DQN在奖励始终为-1的环境中如何工作 [英] How does DQN work in an environment where reward is always -1

查看：395 发布时间：2021/2/14 20:53:15 machine-learning keras reinforcement-learning openai-gym q-learning

本文介绍了DQN在奖励始终为-1的环境中如何工作的处理方法，对大家解决问题具有一定的参考价值，需要的朋友们下面随着小编来一起学习吧！

问题描述

鉴于OpenAI Gym环境 MountainCar-v0 总是返回-1.0作为奖励(即使达到目标)，我不知道具有体验重播功能的DQN如何收敛，但我知道这样做，因为我有

Given that the OpenAI Gym environment MountainCar-v0 ALWAYS returns -1.0 as a reward (even when goal is achieved), I don't understand how DQN with experience-replay converges, yet I know it does, because I have working code that proves it. By working, I mean that when I train the agent, the agent quickly (within 300-500 episodes) learns how to solve the mountaincar problem. Below is an example from my trained agent.

据我了解，最终需要找到一个稀疏奖励".但据我从openAI Gym看到的代码，除-1之外没有其他任何奖励.感觉更像是一个无奖励"的环境.

It is my understanding that ultimately there needs to be a "sparse reward" that is found. Yet as far as I can see from the openAI Gym code, there is never any reward other than -1. It feels more like a "no reward" environment.

什么几乎可以回答我的问题，但实际上却没有:当任务快速完成时，剧集的回报(奖励总和)会更大.因此，如果汽车从未找到该标志，则返回值为-1000.如果汽车迅速找到该标志，则返回值可能是-200.之所以不能回答我的问题，是因为使用DQN和体验重播时，体验重播内存中永远不会出现这些回报(-1000，-200).所有的记忆都是元组形式的(状态，动作，奖励，next_state)，当然请记住，元组是随机从记忆中拉出的，而不是逐集地出现.

What almost answers my question, but in fact does not: when the task is completed quickly, the return (sum of rewards) of the episode is larger.

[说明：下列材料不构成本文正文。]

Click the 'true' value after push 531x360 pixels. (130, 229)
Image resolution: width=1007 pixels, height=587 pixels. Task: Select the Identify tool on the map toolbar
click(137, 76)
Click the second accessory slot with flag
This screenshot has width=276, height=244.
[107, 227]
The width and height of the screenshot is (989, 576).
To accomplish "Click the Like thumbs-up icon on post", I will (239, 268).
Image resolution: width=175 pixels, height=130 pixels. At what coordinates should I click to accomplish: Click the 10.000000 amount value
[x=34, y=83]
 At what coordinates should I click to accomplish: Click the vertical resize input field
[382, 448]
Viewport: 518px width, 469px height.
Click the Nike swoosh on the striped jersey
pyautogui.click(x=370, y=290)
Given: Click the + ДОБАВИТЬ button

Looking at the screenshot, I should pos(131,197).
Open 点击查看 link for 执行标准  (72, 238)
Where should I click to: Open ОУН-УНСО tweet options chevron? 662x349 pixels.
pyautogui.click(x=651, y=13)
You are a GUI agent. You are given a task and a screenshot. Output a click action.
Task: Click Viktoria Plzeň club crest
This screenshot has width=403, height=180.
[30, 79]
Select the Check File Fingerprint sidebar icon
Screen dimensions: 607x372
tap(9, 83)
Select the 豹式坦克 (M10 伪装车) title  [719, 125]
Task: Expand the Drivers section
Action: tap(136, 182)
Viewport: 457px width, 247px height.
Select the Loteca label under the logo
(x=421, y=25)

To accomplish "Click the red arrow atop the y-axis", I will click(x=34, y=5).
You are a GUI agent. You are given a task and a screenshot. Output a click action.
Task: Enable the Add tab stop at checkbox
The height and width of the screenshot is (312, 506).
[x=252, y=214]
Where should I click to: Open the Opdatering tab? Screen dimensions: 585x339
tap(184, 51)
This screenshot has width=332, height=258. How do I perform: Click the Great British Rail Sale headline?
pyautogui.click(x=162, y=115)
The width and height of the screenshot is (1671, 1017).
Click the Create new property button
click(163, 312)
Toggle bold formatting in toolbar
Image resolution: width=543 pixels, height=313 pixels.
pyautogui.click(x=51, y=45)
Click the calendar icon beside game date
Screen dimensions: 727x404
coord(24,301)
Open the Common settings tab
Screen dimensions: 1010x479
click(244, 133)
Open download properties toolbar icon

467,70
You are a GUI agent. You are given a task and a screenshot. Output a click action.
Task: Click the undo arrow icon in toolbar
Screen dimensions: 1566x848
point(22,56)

So if the car never finds the flag, the return is -1000. If the car finds the flag quickly the return might be -200. The reason this does not answer my question is because with DQN and experience replay, those returns (-1000, -200) are never present in the experience replay memory. All the memory has are tuples of the form (state, action, reward, next_state), and of course remember that tuples are pulled from memory at random, not episode-by-episode.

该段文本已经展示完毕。